Edward Weston, Camera Craft, Vol. 37, No. 7, pp. 313-20, 1930
“Art is an interpreter of the inexpressible, and therefore it seems a folly to try to convey its meaning afresh by means of words.” This thought from Goethe is so true to me, that I hesitate before adding more words to the volumes both written and spoken by eager partisans—or politicians. I have always held that there is too much talk about art—not enough work. The worker will not have time to talk, to theorize—he will learn by doing.
But I have started with art as subject matter, though I have been asked to write my viewpoint on “Pictorial Photography.” Are they, or can they be analogous? I would say, “Let the pedants decide that!” And yet—that word “Pictorial” irritates me: as I understand the making of pictures. Have we not had enough picture making—more or less refined “Calendar Art” by hundreds of thousands of painters and etchers? Photography following this line can only be a poor imitation of already bad art. Great painters—and I have had fortunate contacts with several of the greatest in this country, or in the world—are keenly interested in, and have deep respect for photography when it is photography both in technique and viewpoint, when it does something they cannot do; they only have contempt, and rightly so, when it is an imitation painting. And that is the trouble with most photography—just witness ninety per cent of the prints in innumerable salons—work done by those who if they had no camera would be third rate, or worse, painters. No photographer can equal emotionally nor aesthetically the work of a fine painter, both having the same end in view—that is, the painter’s viewpoint. Nor can the painter begin to equal the photographer in his particular field.
The camera then, used as a means of expression, must have inherent qualities either different or greater than those of any other medium, otherwise, it has no value at all, except for commerce, science, or as a weekend hobby for weary businessmen—which would be fine if they did not expose their results to the public as art!
William Blake wrote: “Man is led to believe a lie, when he sees with, not through the eye.” And the camera—the lens—can do that very thing—enable one to see through the eye, augmenting the eye, seeing more than the eye sees, exaggerating details, recording surfaces, textures that the human hand could not render with the most skill and labor. Indeed what painter would want to—his work would become niggling, petty, tight! But in a photograph this way of seeing is legitimate, logical.
So the camera for me is best in close up, taking advantage of this lens power: recording with its one searching eye the very quintessence of the thing itself rather than a mood of that thing—for instance, the object transformed for the moment by charming, unusual, even theatrical, but always transitory light effects. Instead, the physical quality of things can be rendered with utmost exactness: stone is hard, bark is rough, flesh is alive, or they can be made harder, rougher, or more alive if desired. In a word, let us have photographic beauty!
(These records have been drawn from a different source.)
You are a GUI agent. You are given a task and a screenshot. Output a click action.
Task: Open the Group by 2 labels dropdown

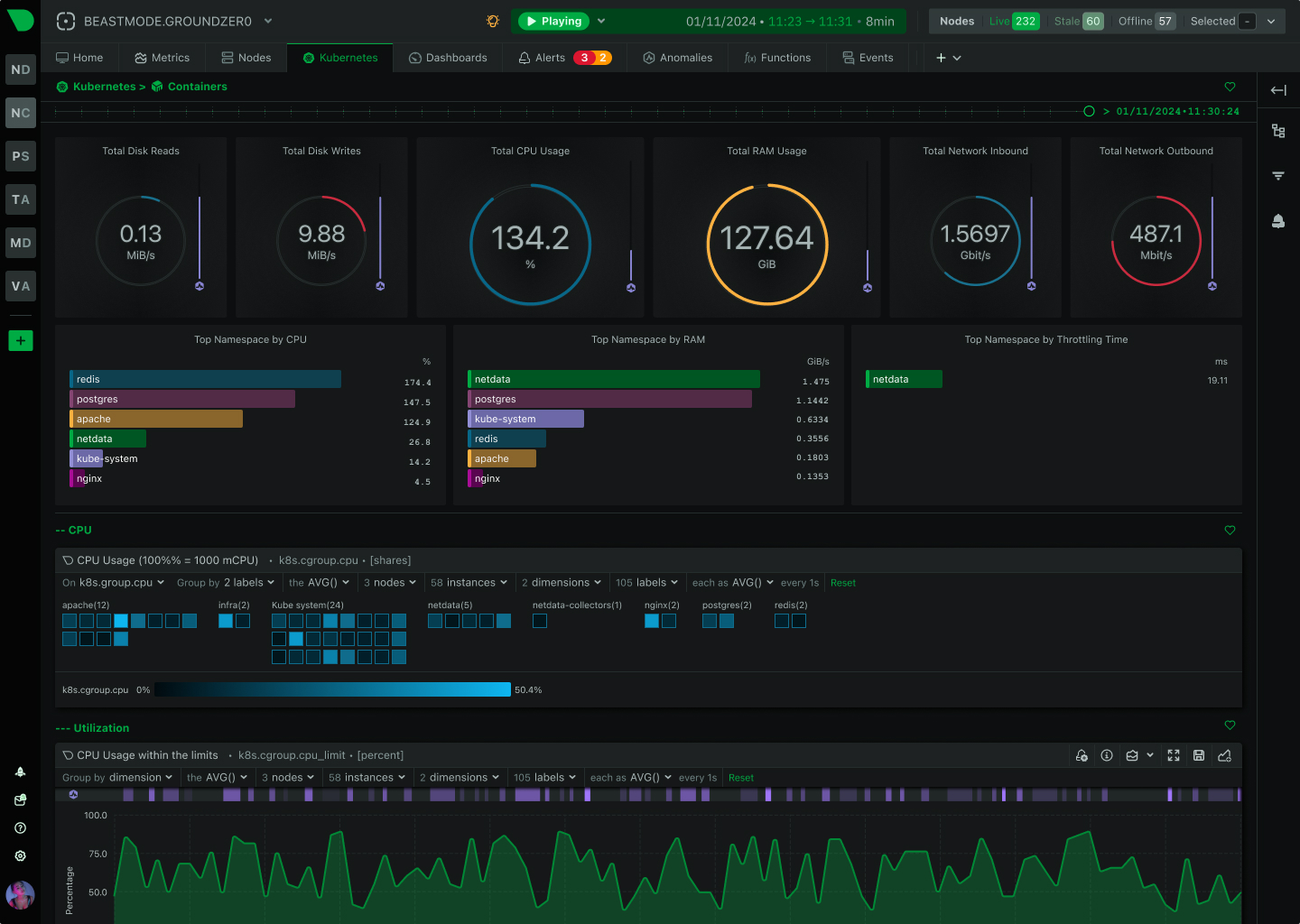(x=226, y=582)
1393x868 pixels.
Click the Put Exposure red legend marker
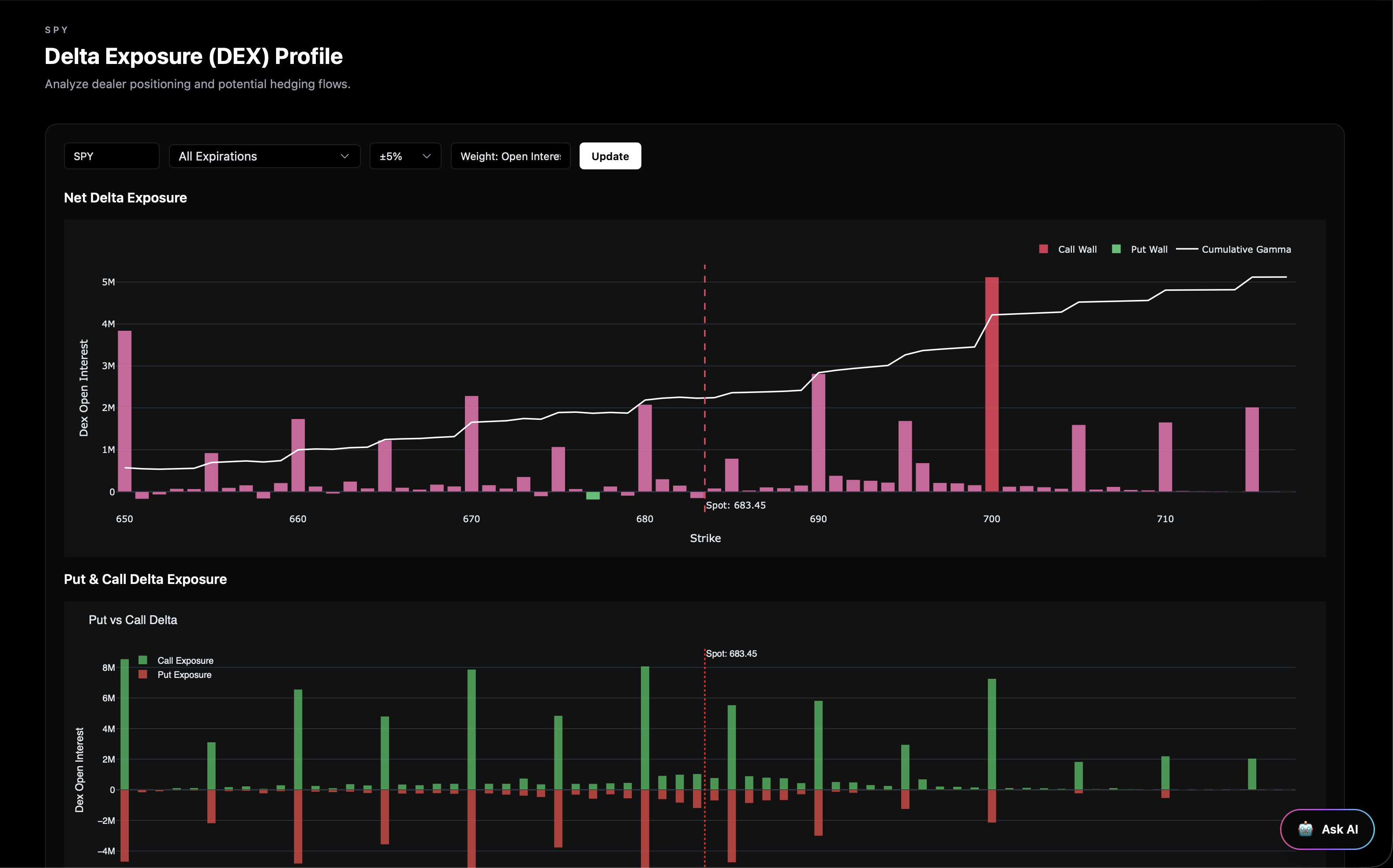tap(143, 674)
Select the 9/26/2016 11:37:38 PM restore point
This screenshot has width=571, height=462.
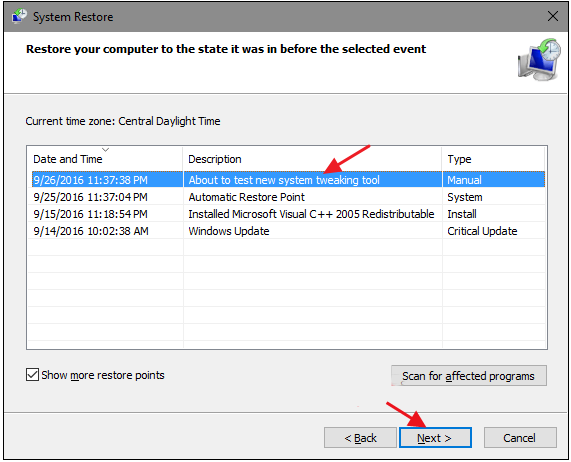coord(288,180)
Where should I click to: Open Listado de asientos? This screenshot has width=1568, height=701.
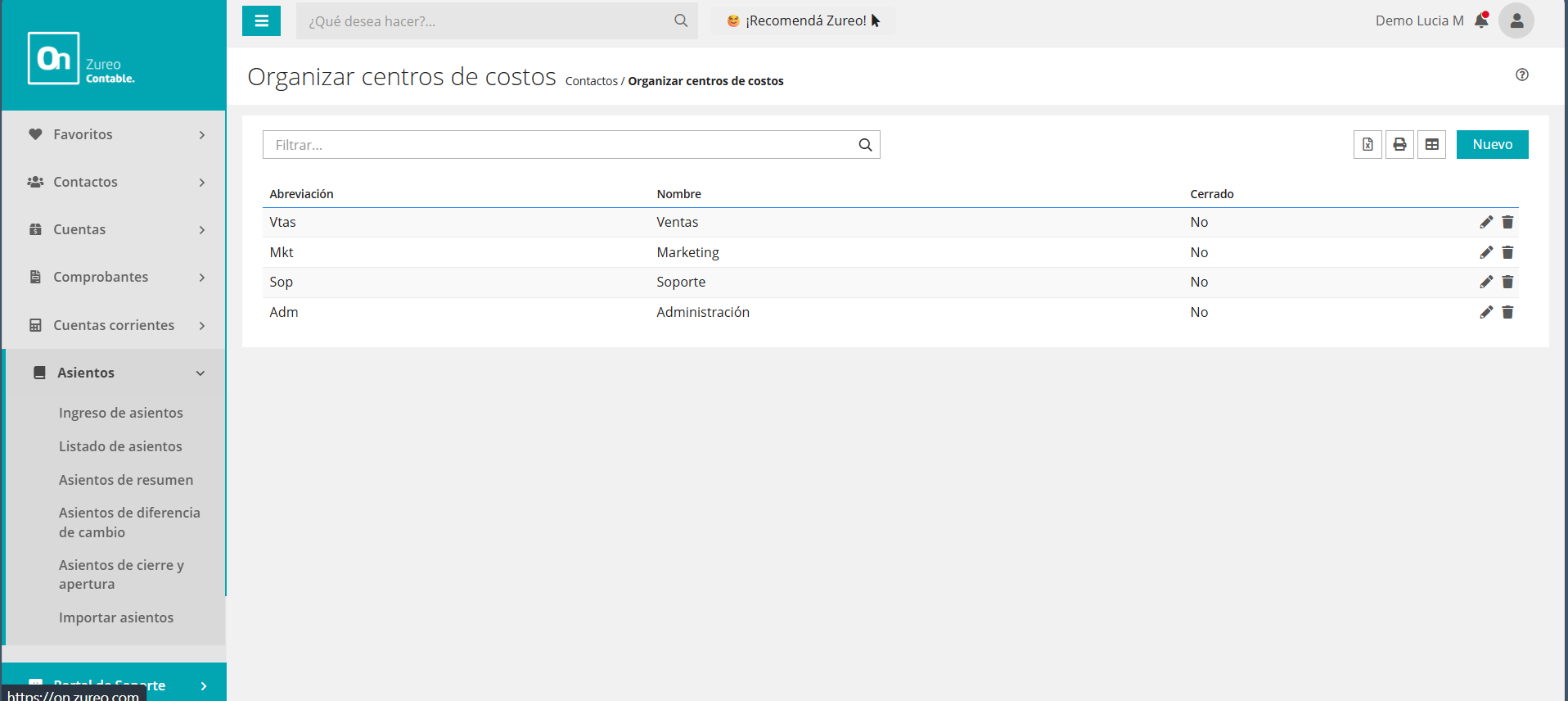tap(120, 446)
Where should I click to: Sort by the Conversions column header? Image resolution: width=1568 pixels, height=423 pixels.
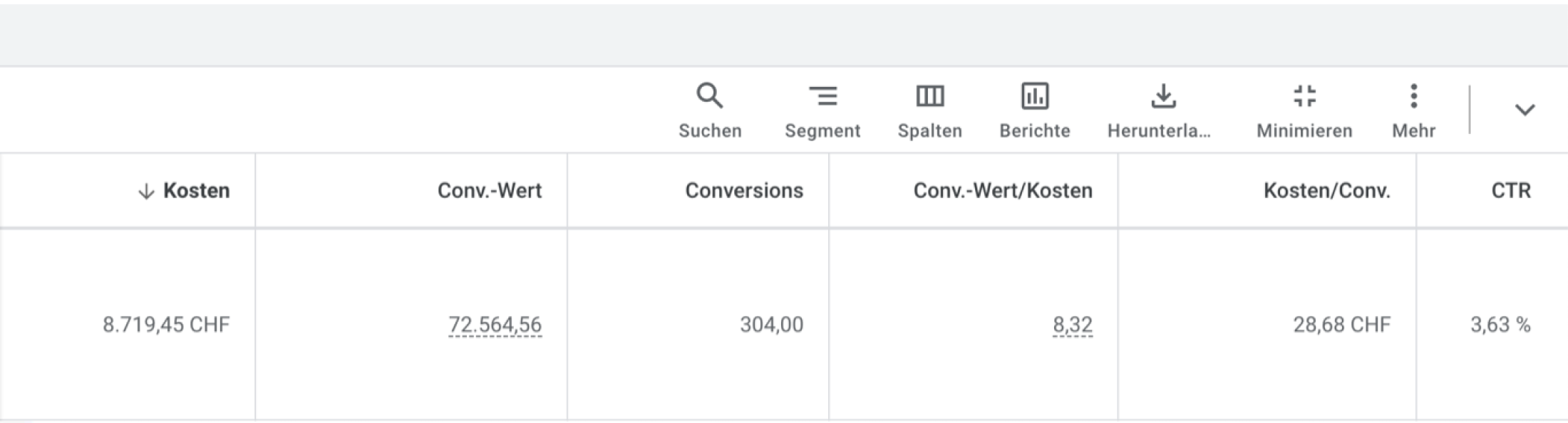[743, 191]
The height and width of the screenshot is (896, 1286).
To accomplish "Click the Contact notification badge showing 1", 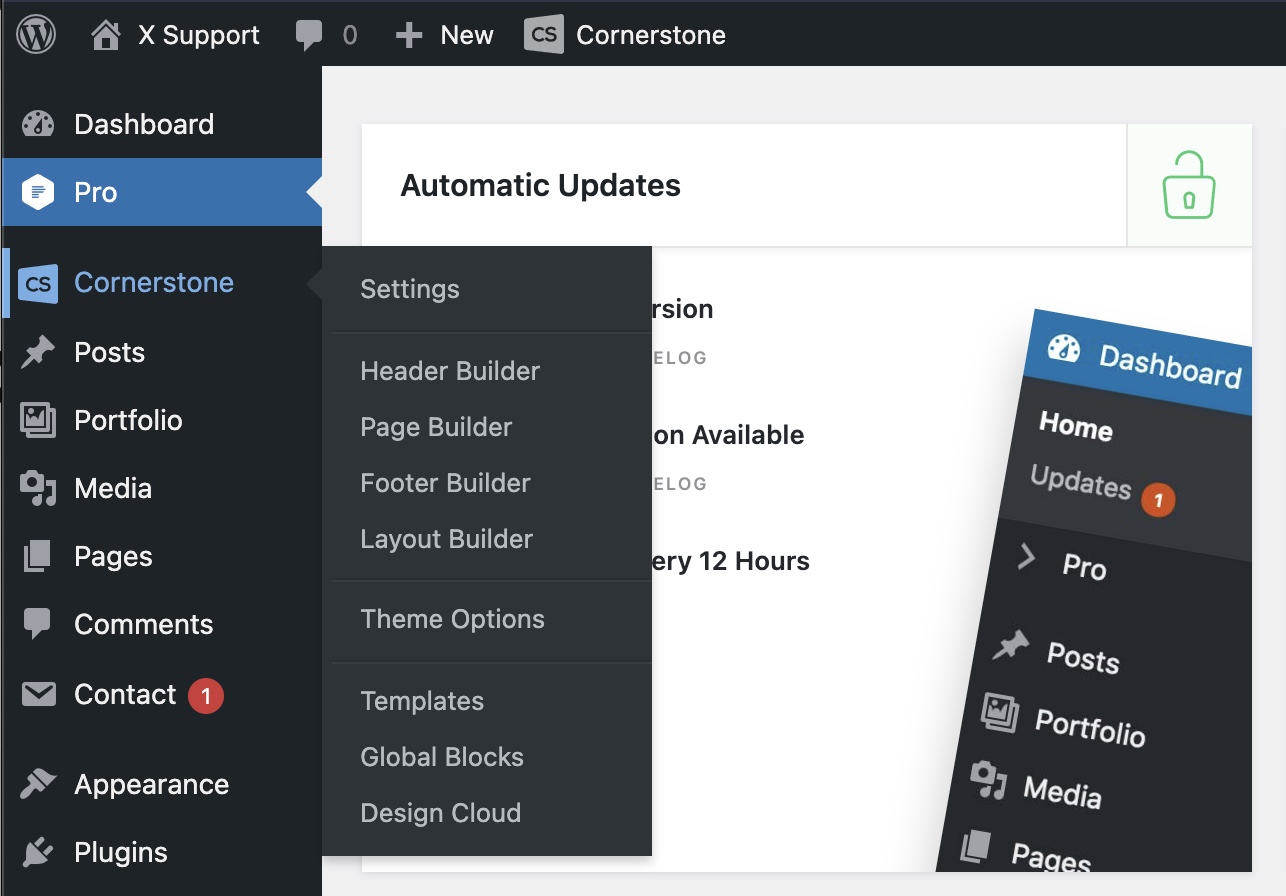I will [206, 695].
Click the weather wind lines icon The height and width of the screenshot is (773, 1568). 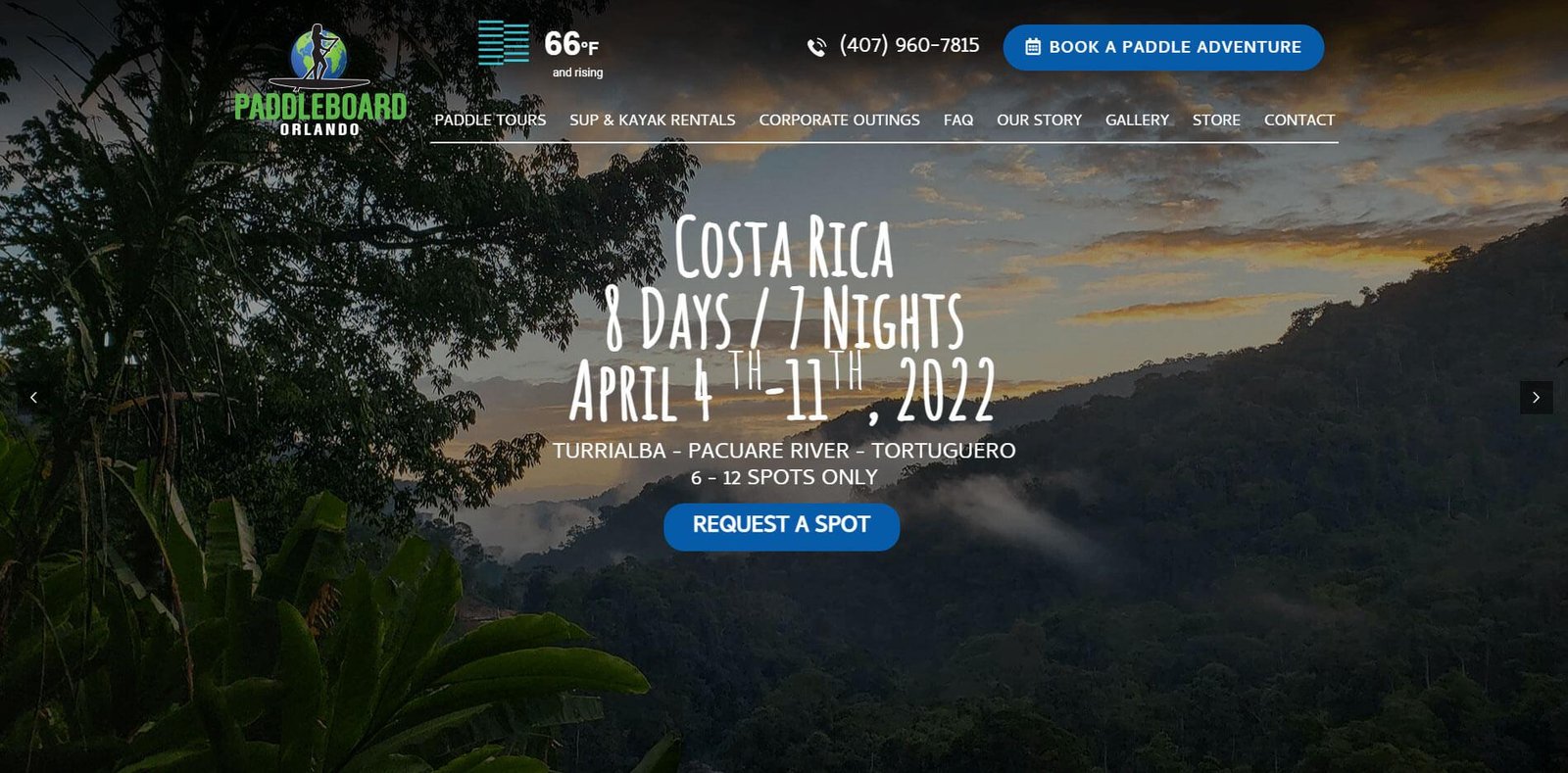[x=504, y=43]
Is it art—can it be? Who knows or cares! It is a vital new way of seeing, it belongs to our day and age, its possibilities have only been touched upon. So why bother about art—a word so abused it is almost obsolete. But for the sake of discussion, the difference between good and bad art lies in the minds that created, rather than in skill of hands: a fine technician may be a very bad artist, but a fine artist usually makes himself a fine technician to better express his thought. And the camera not only sees differently with each worker using it, but sees differently than the eyes see: it must, with its single eye of varying focal lengths.
I cannot help feeling—and others have too—that certain great painters of the past actually had photographic eyes—born in this age they might well have used the camera. For instance, Velazquez. Diego Rivera wrote of him: “The talent of Velazquez manifesting itself in coincidence with the image of the physical world, his genius would have led him to select the technique most adequate for the purpose: that is to say, photography.”
And there is Vincent Van Gogh who wrote “A feeling for things in themselves is much more important than a sense of the pictorial.” Living today he might not use a camera, but he surely would be interested in some present day photographs.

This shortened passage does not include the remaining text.